Introduction
Cashew nuts (CN) are a common cause of food allergies worldwide1–3 , often triggering more severe reactions than
other foods4 5. The prevalence of CN
allergies is on the rise6, possibly due its increasing
use in the Western World’s diet. In Europe, peanuts are the primary
cause of anaphylaxis in children under 18 years old, with CN ranking
first in Switzerland7,8. Even a small amount (less
than one teaspoon) of CN or peanut can induce an allergic
reaction8. Notably, in only about 9% of all tree nut
allergies and 29% of peanut allergies natural tolerance
occurs9 10. Therefore, it is
imperative to explore strategies to enhance reaction threshold and
minimize the risk of severe reactions11.
In recent years, oral immunotherapy (OIT) has emerged as a promising
therapeutic option for children with food allergies supported by
encouraging data12–15. In 2018, the European Academy
of Allergy and Clinical Immunology (EAACI) officially recommended
allergen immunotherapy for peanut, milk and egg allergies in children
above 4 years old with persistent Immunoglobulin E (IgE)-mediated food
allergies16. However, several studies have shown that
OIT increases the likelihood of allergic reactions, mostly mild in
nature, but severe reactions are possible 1217. While OIT for tree nuts lacks official
endorsement, it is frequently employed, yet data on its efficacy and
safety remain scarce.
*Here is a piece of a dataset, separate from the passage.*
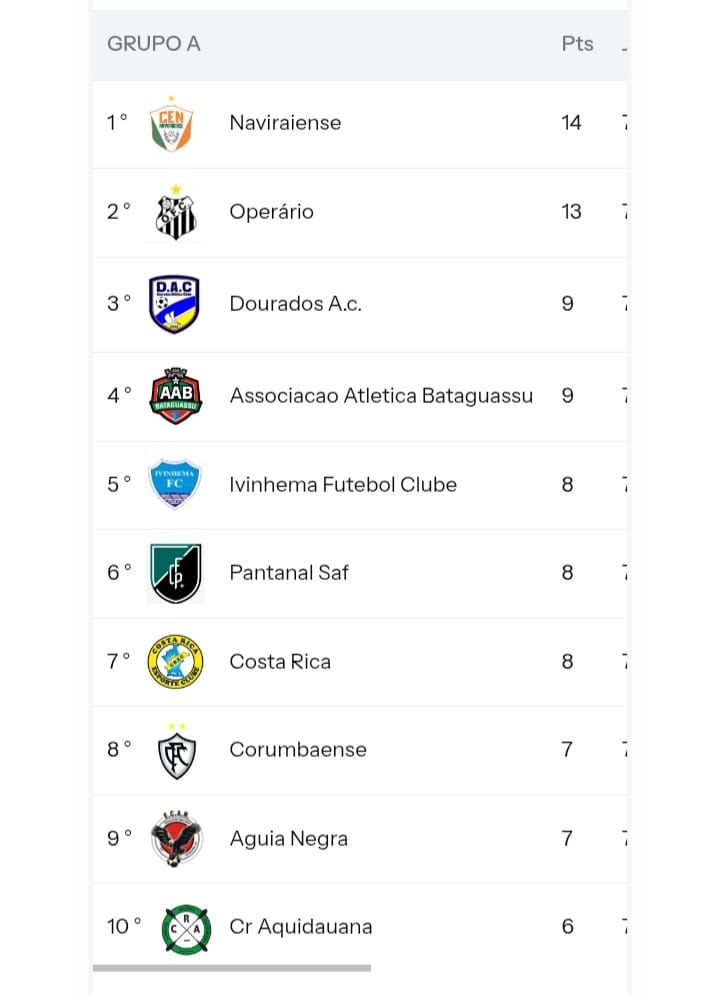Click the Operário black-and-white striped crest
This screenshot has width=720, height=995.
tap(176, 213)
The NUT CRACKER (Nut Co-Reactivity—Acquiring
Knowledge for Elimination Recommendations) study, a prospective cohort
study involving 50 patients undergoing CN OIT, showed promising results
with a high rate of desensitization and moderate incidence of adverse
reactions18. Another real-life analysis of preschool
children who underwent OIT for tree nuts, including CN, demonstrated a
moderate rate of side effects (70.7%)19.
This retrospective single-center study aimed to evaluate the safety and
feasibility of CN OIT, comparing it with peanut OIT. We also aimed to
identify factors influencing side effects and treatment duration.